陣出遺跡発掘調査現地説明会メモ
1.はじめに 先にに実施された「鎌倉市 陣出遺跡発掘調査現地説明会」に参加しました。陣出は字名で、ローカルあるいは歴史愛好者ほどしか認知されていないのでしょうから、まず位置説明。
大船駅・湘南江ノ島駅間を結ぶ湘南モノレールが大綱駅を出発して3駅目が湘南深沢駅、駅の西側に盆地状の地形が広がります。一帯は鎌倉市の北西端、少し西は藤沢市村岡です。最近は大船駅・藤沢駅間の新駅構想あるいは鎌倉市役所移転計画で話題豊富な所です。
調査地のすぐ東側に文和五年銘のある石造宝篋印塔「泣塔」が存在します。鎌倉青年団建立「洲崎古戦場碑」も近くにあります。
調査地 :鎌倉市寺分字上陣出393番の11ほか
開催日時:2023年10月8日(日)
主催 :鎌倉市まちづくり計画部深沢地域整備課
鎌倉市教育委員会文化財部文化財課
調査機関:株式会社イソビク金川営業所
2.調査概要
道路造成計画に先立つ狭い範囲の調査で、古墳時代から奈良・平安時代の竪穴住居跡4軒分と性格不明の遺構2基、土坑1基が見つかりました。
この規模にしては多くの出土品があったとのことですが、当日は限られたものが展示されていました。
遺跡はさらに東西(市有地)に延び、南(JR用地)に広がるとされるので、再開発の進展に応じて調査は継続するかも知れません。これからも期待です。
3.感想など
長い年月に渡る周辺の様子を大雑把にまとめておきます 6000年前は大船辺りまで海が入り込んで、陣出は丘陵だったかも知れませんが裾は海に接していたと考えられます。
海が後退すると柏尾川の氾濫原になります。拠って周囲を丘陵に囲まれた盆地状の地形が広がります。中世、新田義貞が鎌倉攻めする際、鎌倉道を南下した新田軍はこの辺りで軍勢を分散、鎌倉中心部を南北から攻撃します。
近世、旧東海道戸塚宿で分かれて江ノ島に向かう、江ノ島・鎌倉巡り道筋になりました。江戸から3泊4日の行程が標準のようですから、1泊目が横浜金沢付近、2泊目が鎌倉・江ノ島付近、3泊目が戸塚付近、あるいはその逆回りになります。

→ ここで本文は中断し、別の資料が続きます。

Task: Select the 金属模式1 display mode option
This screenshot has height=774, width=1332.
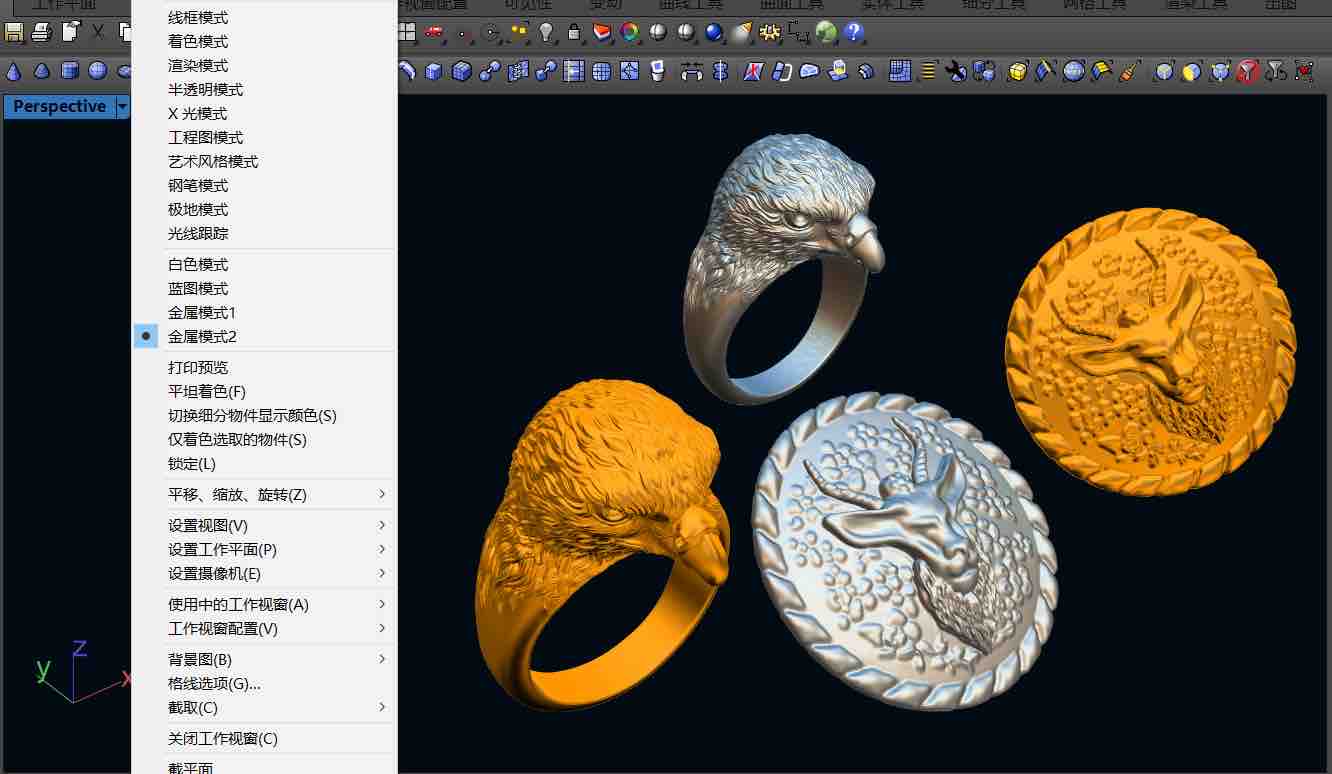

江ノ島道の道標が山崎(写真)と青蓮寺(移設)で見られます。
近代になって横須賀海軍工廠設立、魚雷・機雷を製造します。その後、国鉄大船工場に転じます。国鉄(JR)の工場が閉鎖されてからは恒久的な土地利用はされていないようで、今後、工場跡地を主体にする周辺は再開発されるのでしょう。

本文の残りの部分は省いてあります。